Bal spent a lot of time on the internet, researching technologies and adjusting the architectural plans as they went. One of the first innovations they used was insulated concrete forms that stack like interlocking bricks. Wood forms have to be removed after the concrete is poured and usually wind up as waste. These forms stay, and become added insulation. The team went above and beyond on the insulation requirement.
Bal carried a can of spray foam insulation around, following the electricians and plumbers, filling all the nooks and crannies. The attention to detail paid off. The air leakage test result was 1.41 air changes per hour (ACH), surpassing the R2000 standard of 1.5 ACH. Better insulation and tighter sealing are the most cost-effective way to higher energy performance.
Walls brought unexpected challenges
Next came the walls. They went with the 2x6 advanced frame wall system, with a slight modification. They installed 1 inch rigid insulation on top of regular sheathing and used spray foam insulation for the wall cavities.
"The walls were pre-fabricated in a factory," said Sian. In theory, this was a great idea, because everything could be sealed in a dry environment. But the team encountered several days of rain when they were assembling the 100 or so pieces, and some wall panels didn't line up, causing challenges for the team as they went.
Using solar panels and natural light
Bal decided to put solar panels on the roof for hot water pre-heating. He intentionally adjusted the pitch of the front south-facing roof to 45 degrees to take full advantage of the rays. The home maximizes its use of natural light with large ENERGY STAR® windows on its southern side. Bal also added a 600 square foot roof deck. With upgraded insulation for both the ceiling and the flat roof, there was no problem installing raised beds to grow vegetables.

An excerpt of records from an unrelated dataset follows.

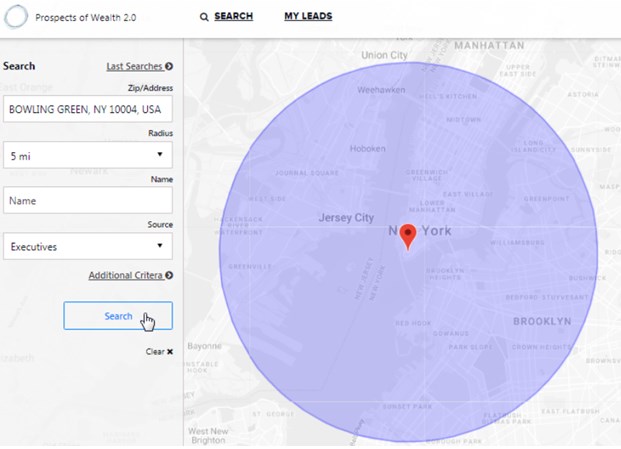
Task: Open the MY LEADS menu item
Action: click(x=308, y=17)
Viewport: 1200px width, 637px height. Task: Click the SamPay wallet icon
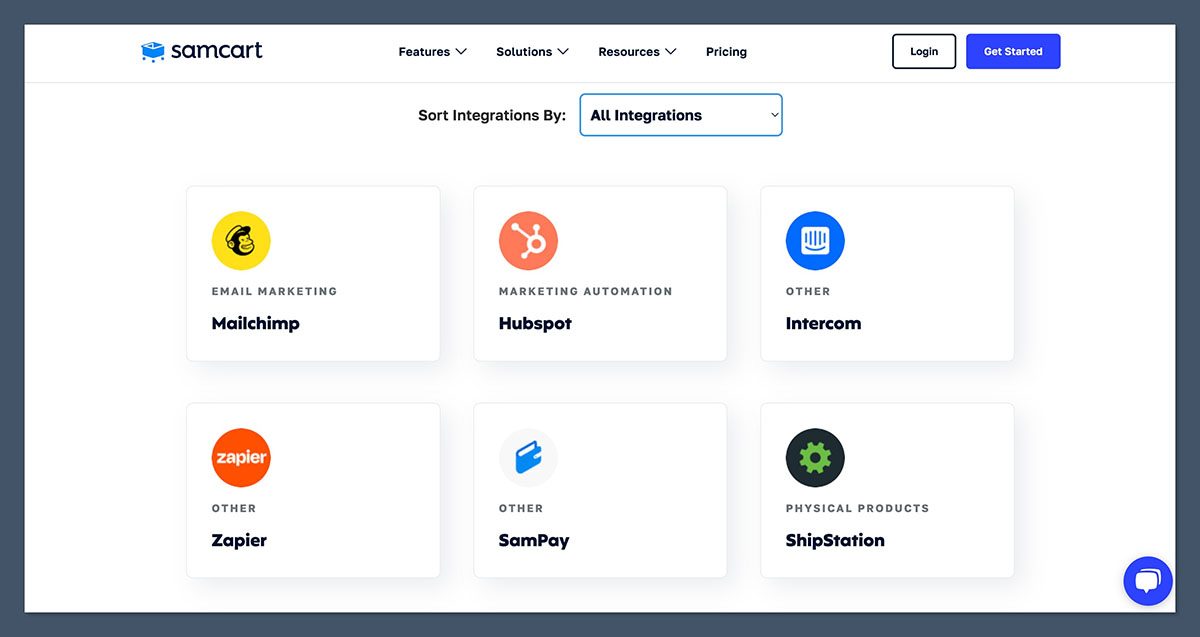528,457
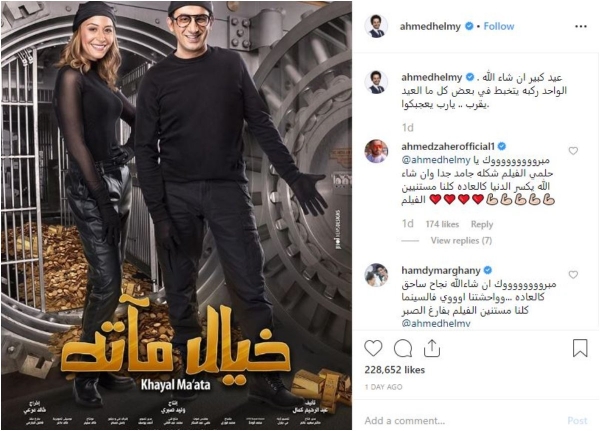
Task: Open the three-dot more options menu
Action: pos(580,26)
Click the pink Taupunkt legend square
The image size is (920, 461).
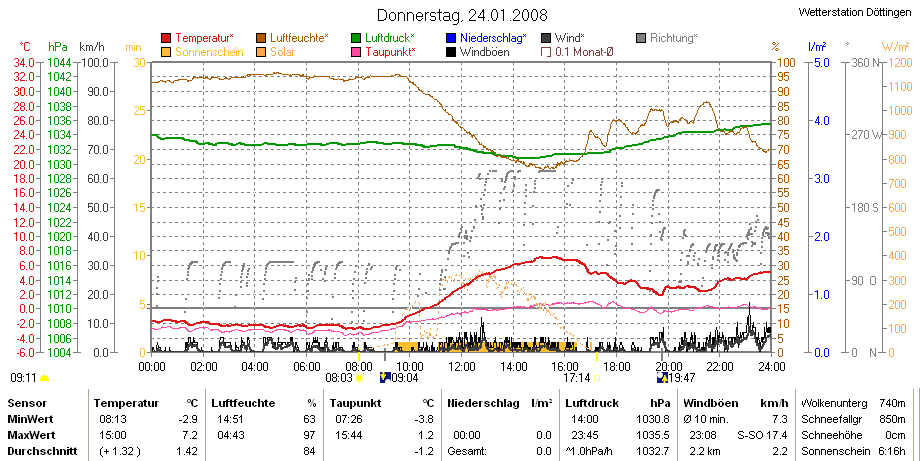[x=356, y=52]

Home interior comfortable, worth the cost
Bal and Sian made energy efficient decisions on the inside of the home too. They opted for an air source heat pump with programmable thermostats and used all ENERGY STAR appliances, contributing to an EnerGuide rating of 89. Bal is also helping the city achieve more density; they added a laneway house and a legal suite in their basement.

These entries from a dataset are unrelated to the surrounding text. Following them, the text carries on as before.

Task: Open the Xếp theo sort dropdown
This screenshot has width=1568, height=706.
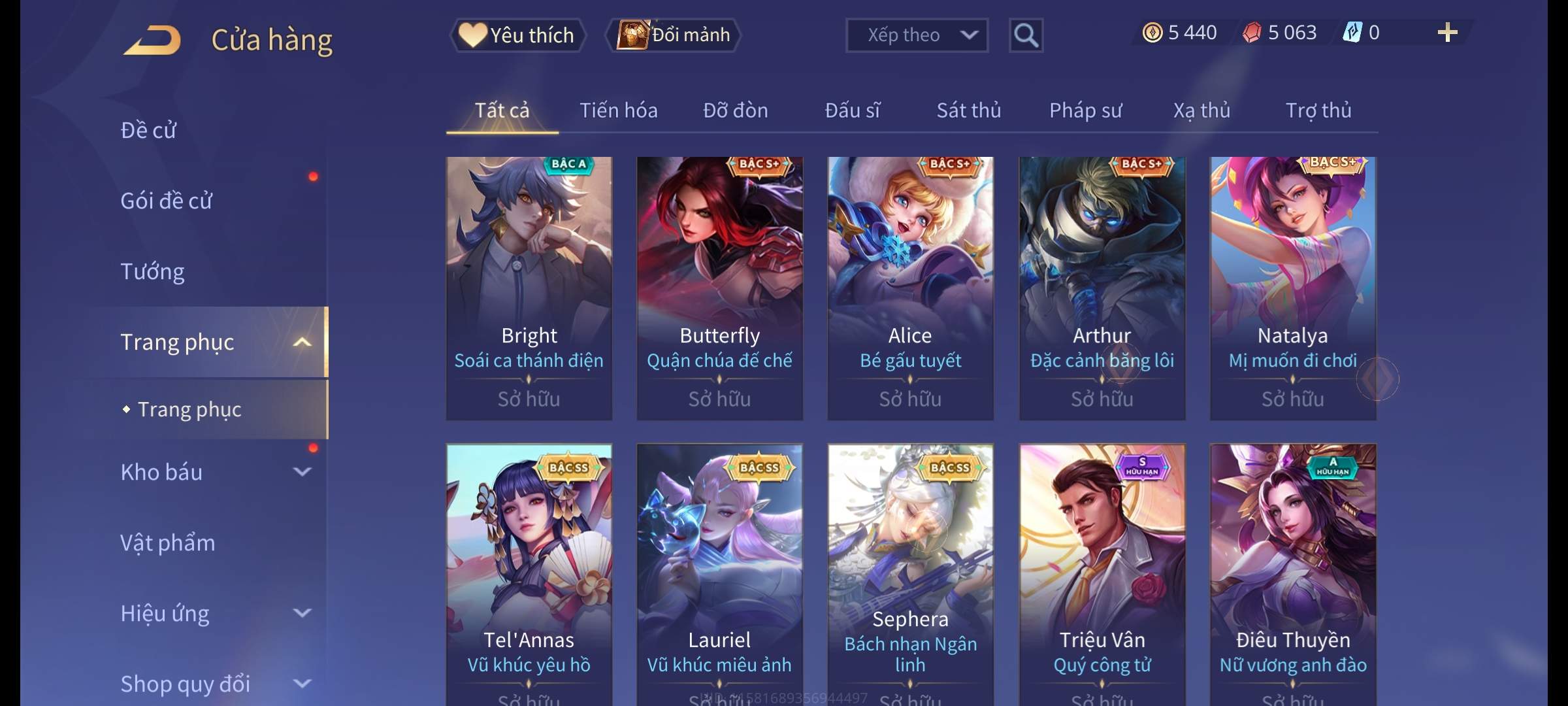Action: 917,35
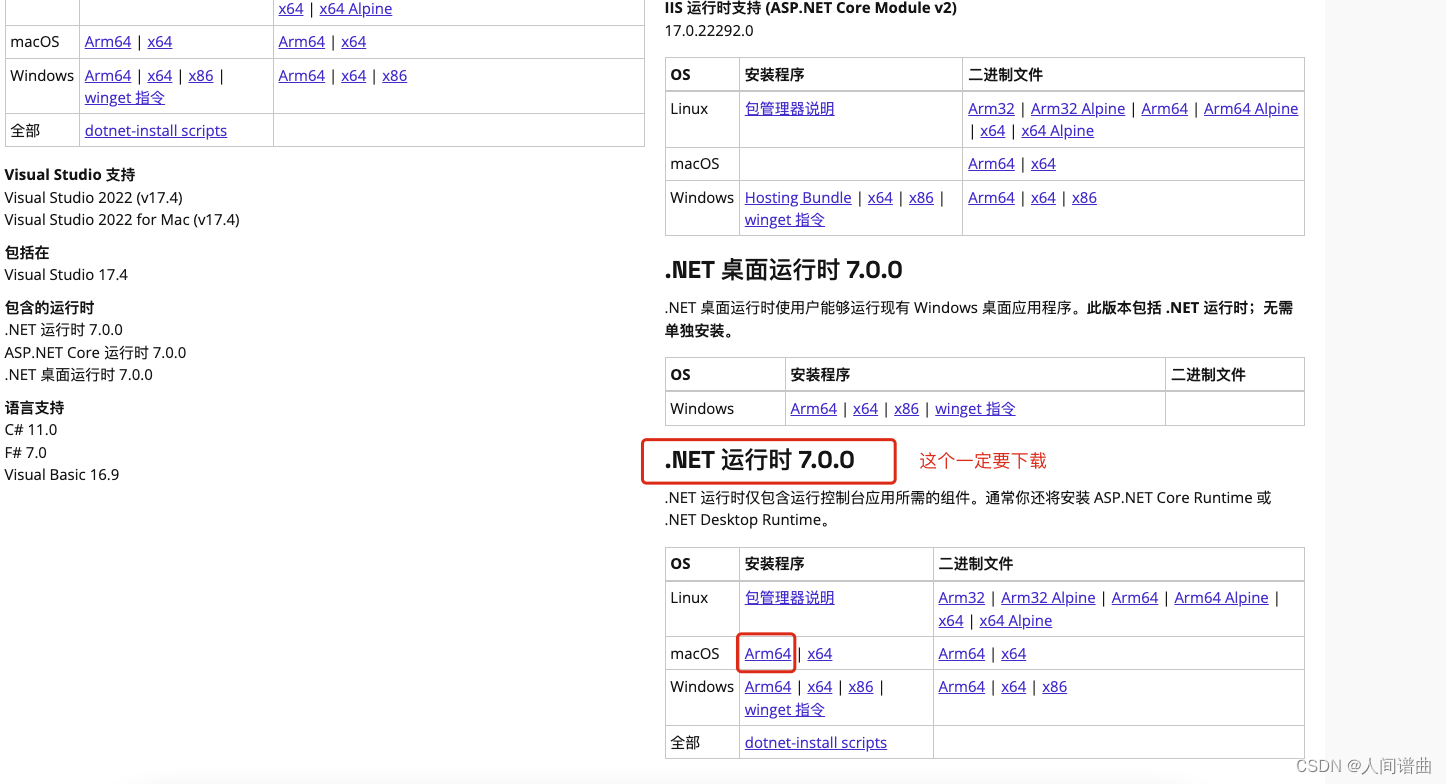Download x64 Alpine binary in IIS table
The image size is (1446, 784).
(1057, 130)
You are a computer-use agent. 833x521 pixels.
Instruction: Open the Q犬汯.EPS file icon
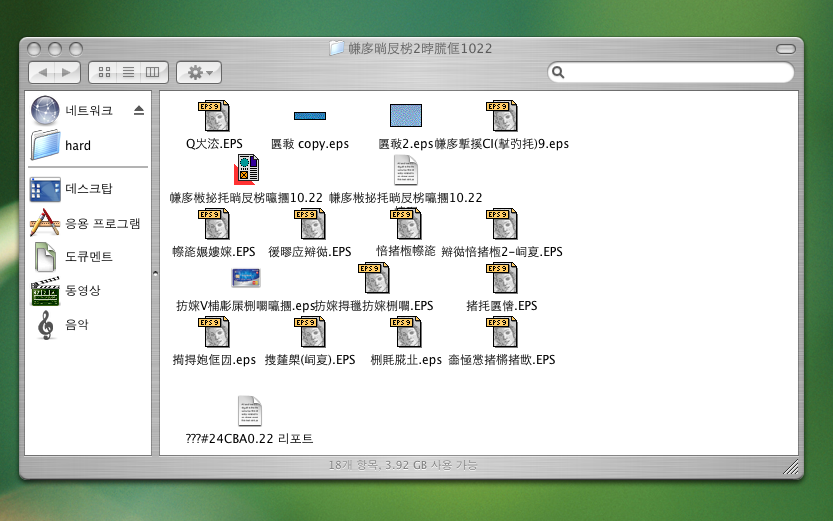[x=214, y=116]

"Sure we spent a little more money up front, but there will be fewer costs month to month now, and there's more value in our home," says Bal. He appreciated the more than $2,000 in rebates he got through the BC Hydro Power Smart New Home Program and also took advantage of a solar hot water heating incentive offered by the City of Vancouver and Solar BC.

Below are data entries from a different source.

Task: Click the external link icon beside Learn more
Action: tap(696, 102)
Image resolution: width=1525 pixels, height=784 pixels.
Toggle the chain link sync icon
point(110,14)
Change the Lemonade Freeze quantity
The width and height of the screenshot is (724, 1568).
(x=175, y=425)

The family moved into their new home in Vancouver in February 2012. With two cold-weather seasons, they can attest that energy efficiency leads to improved comfort; their new home has been warm and cozy, with the exception of a front door that needs some weather-stripping.
As for Sian, his experience has led him to more interest in energy efficiency. He plans to enroll with BC Hydro's Power Smart New Home Program to take advantage of some of the incentives.